*Exercise*
Copy the lines below, please, starting with the one that contains "Task: Open contributor bnu汇 profile link" and ending with the last. Pictures stay out.

*Data to use*
►
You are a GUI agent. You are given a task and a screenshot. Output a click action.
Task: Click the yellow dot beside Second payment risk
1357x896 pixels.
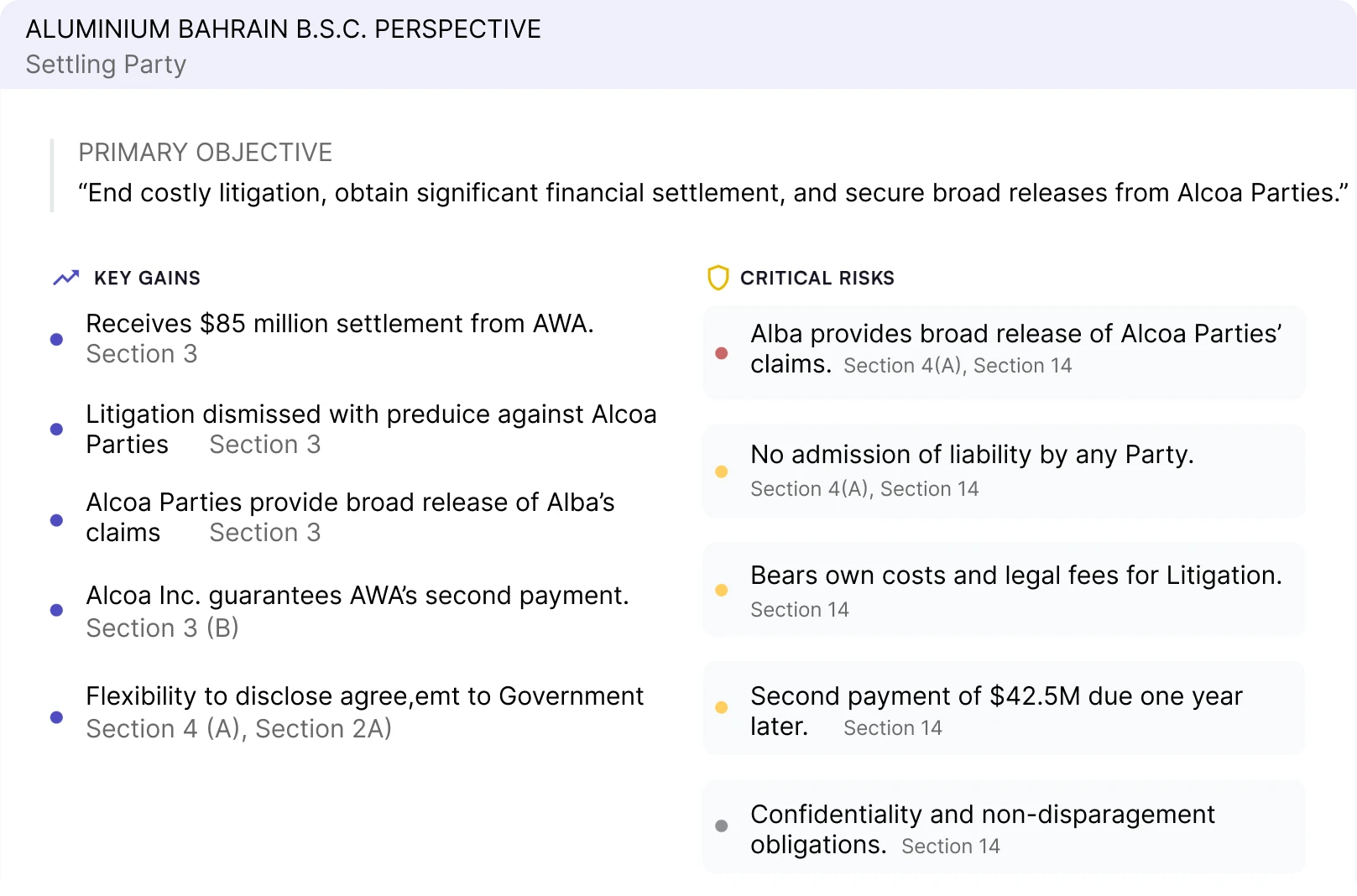point(721,708)
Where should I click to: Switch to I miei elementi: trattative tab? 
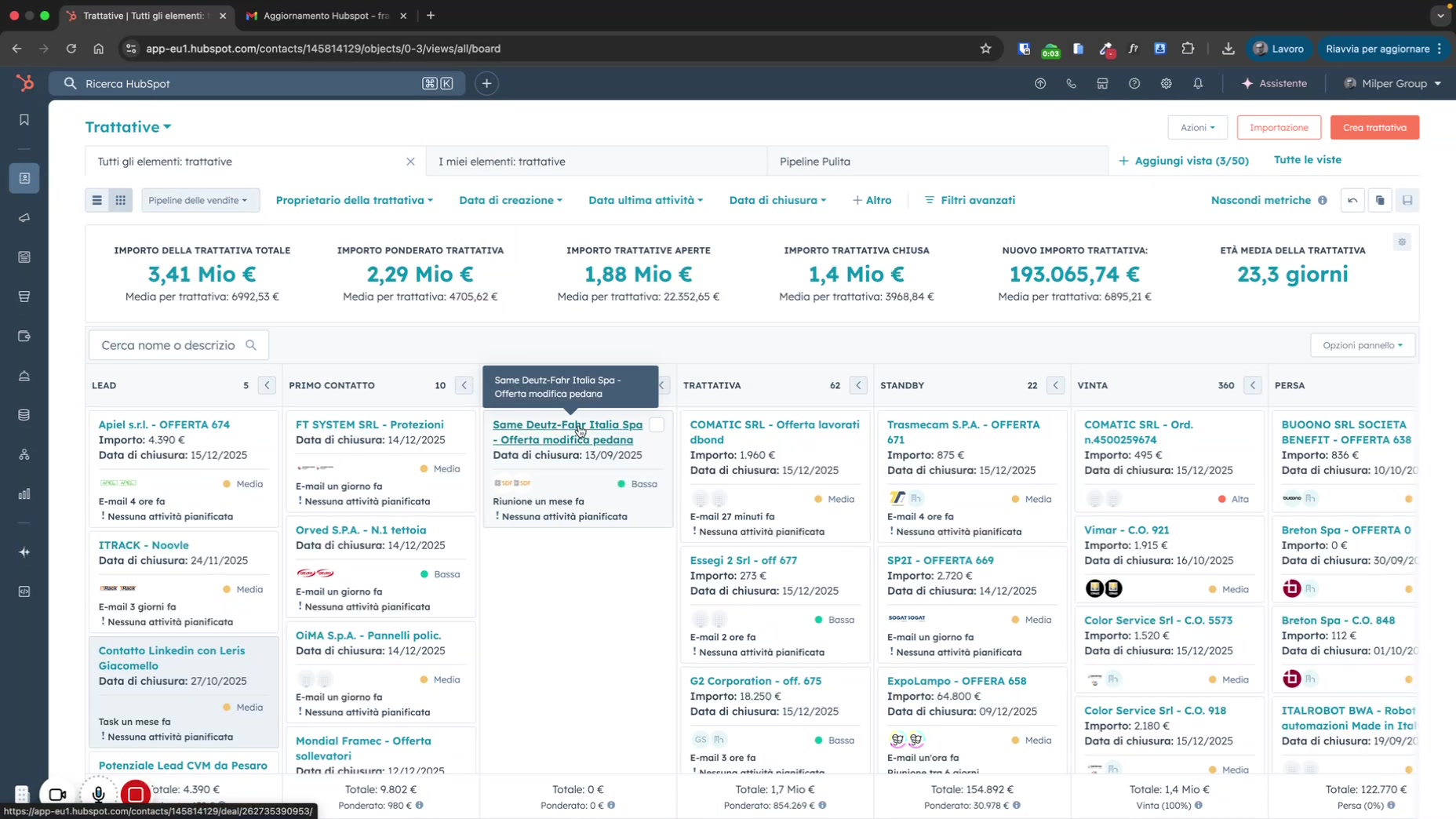[x=502, y=162]
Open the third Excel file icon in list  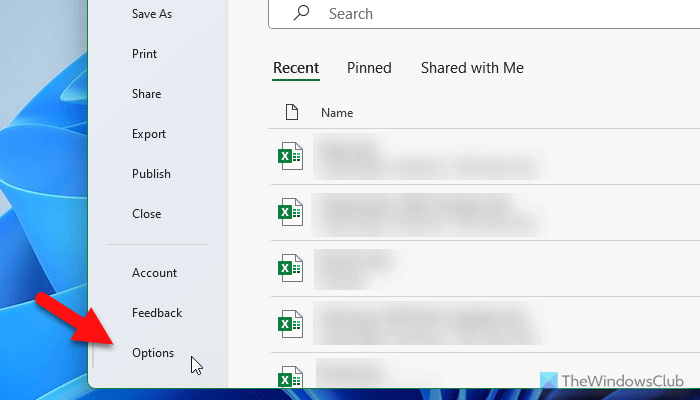[290, 268]
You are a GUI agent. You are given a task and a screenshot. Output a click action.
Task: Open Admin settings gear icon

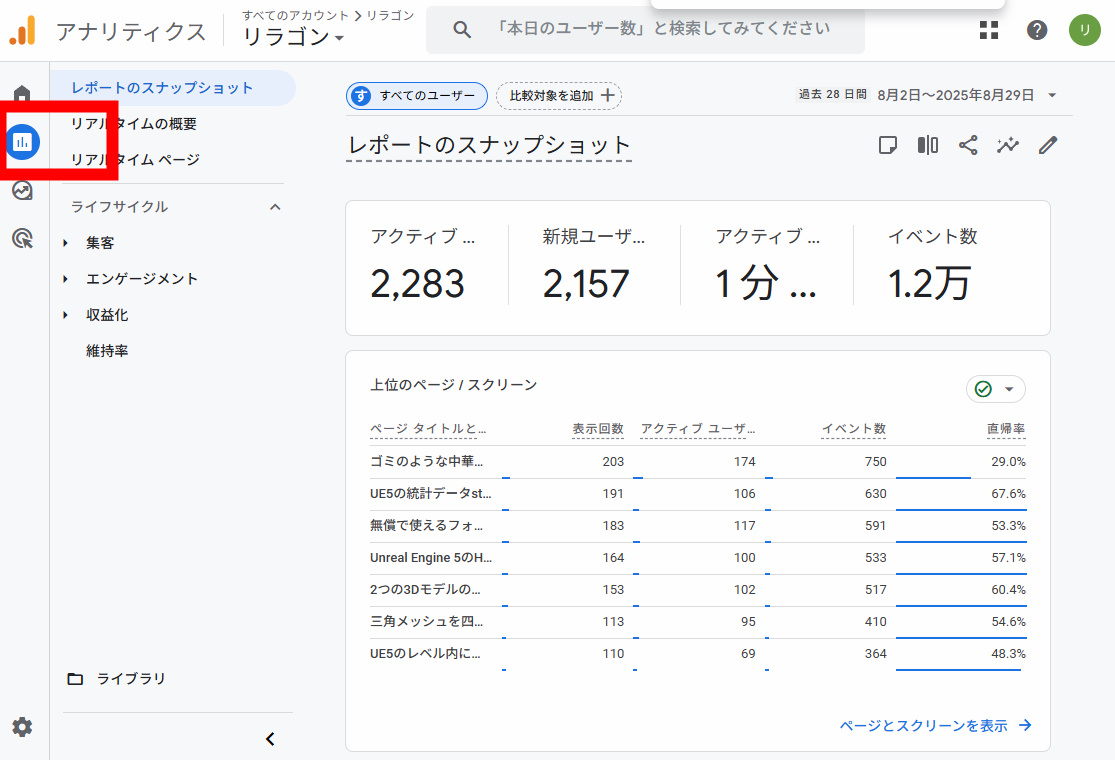click(x=22, y=727)
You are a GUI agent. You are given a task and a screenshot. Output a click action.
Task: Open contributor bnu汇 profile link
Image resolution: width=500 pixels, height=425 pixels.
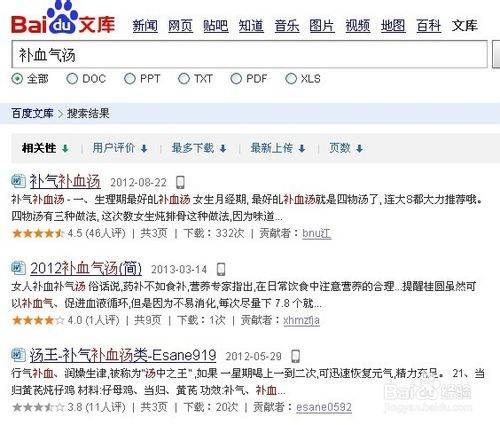coord(317,233)
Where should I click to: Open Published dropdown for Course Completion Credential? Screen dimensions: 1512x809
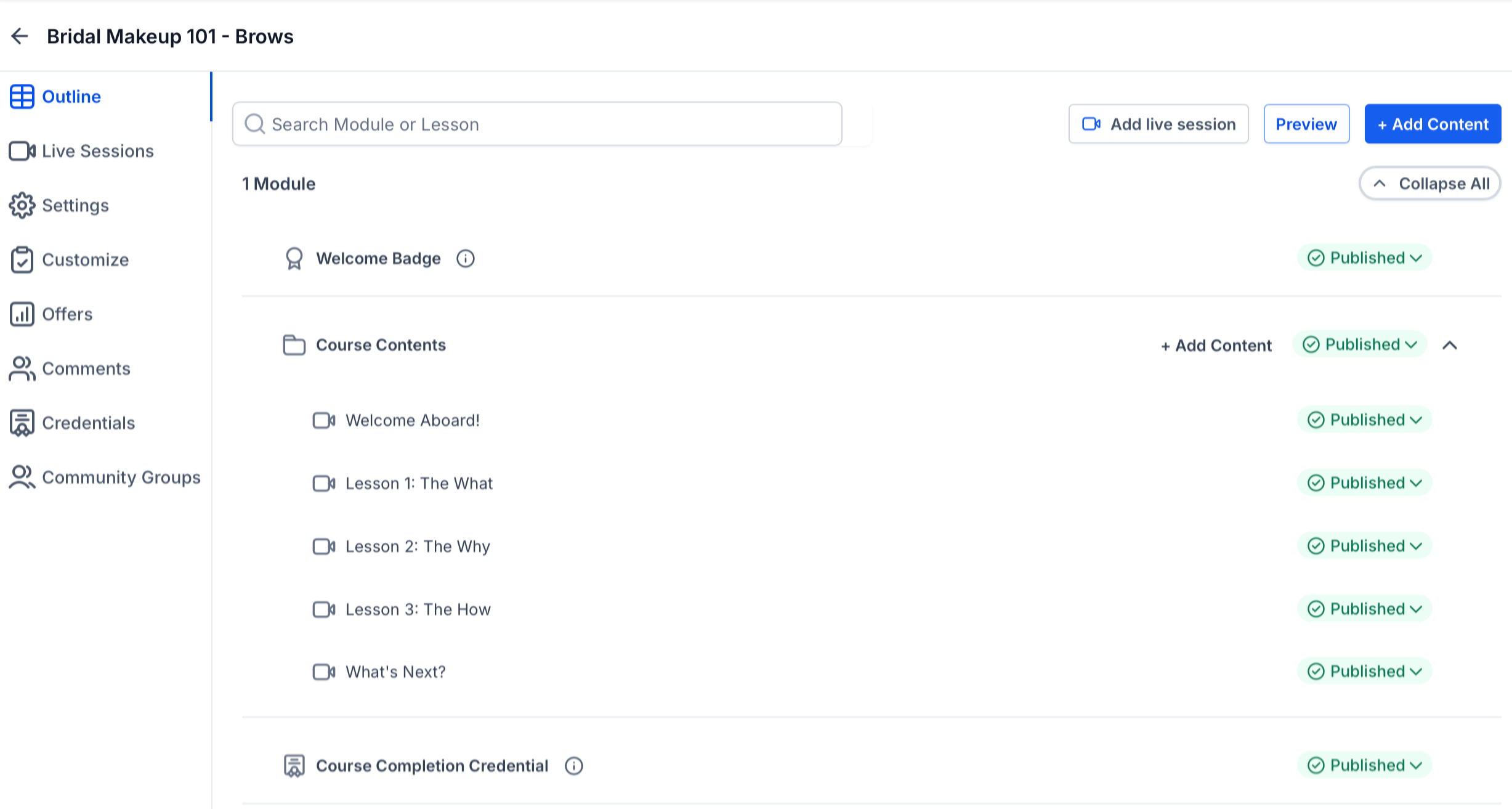1364,765
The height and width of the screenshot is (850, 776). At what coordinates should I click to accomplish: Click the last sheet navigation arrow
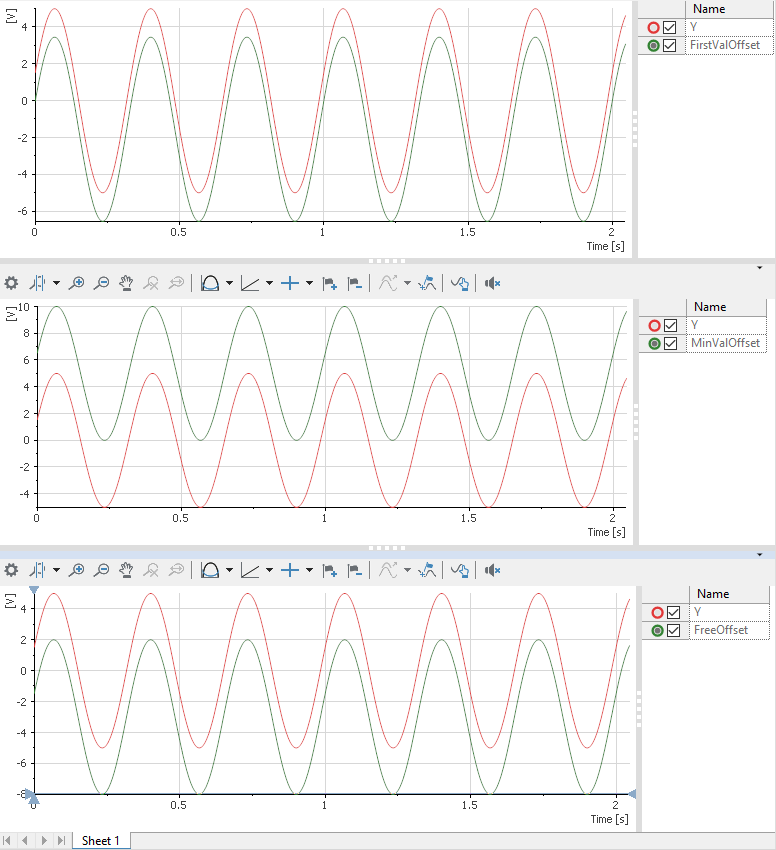point(62,840)
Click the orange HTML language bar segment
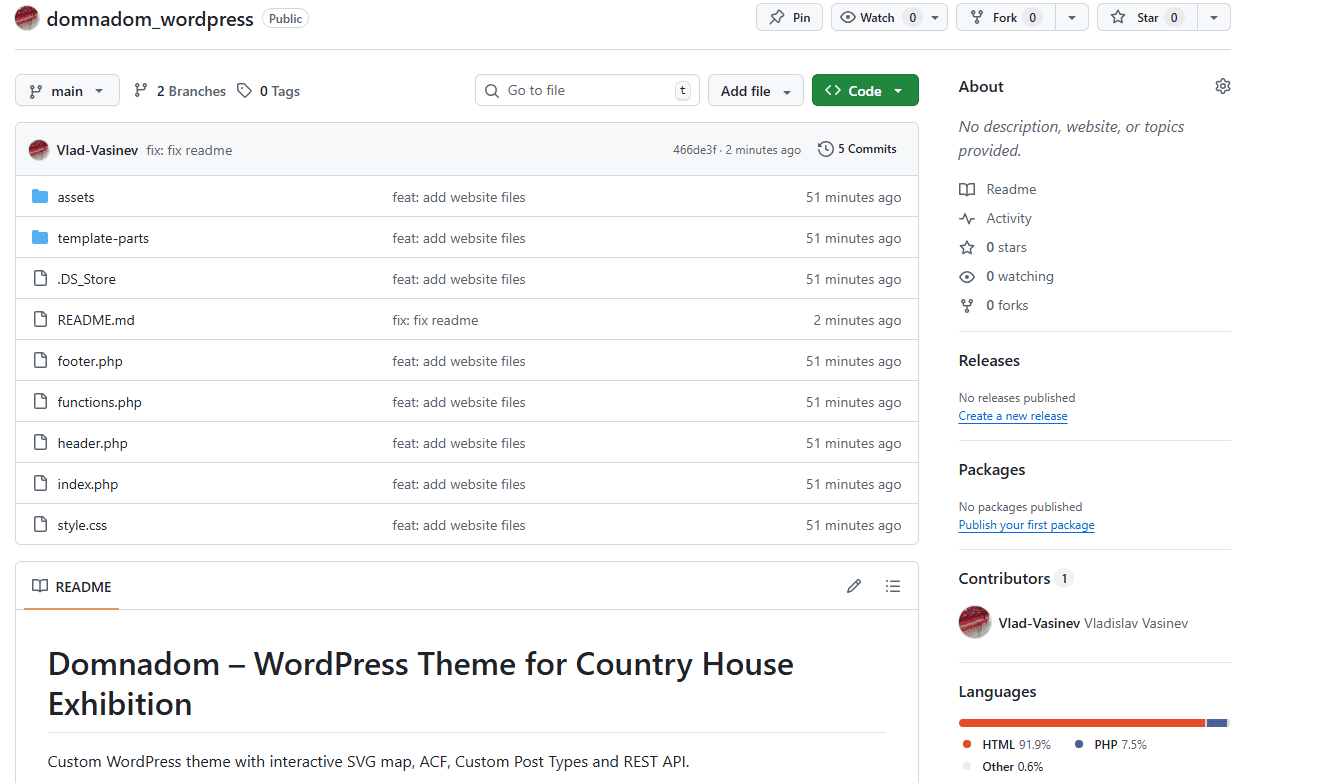 click(x=1080, y=723)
◄
*Your response*
Task: Open contributor bnu汇 profile link
Image resolution: width=500 pixels, height=425 pixels.
coord(317,233)
Where should I click to: Open Published dropdown for Course Completion Credential? Screen dimensions: 1512x809
1364,765
The height and width of the screenshot is (850, 776). At what coordinates should I click to accomplish: Click the last sheet navigation arrow
point(62,840)
Click the orange HTML language bar segment
 click(x=1080, y=723)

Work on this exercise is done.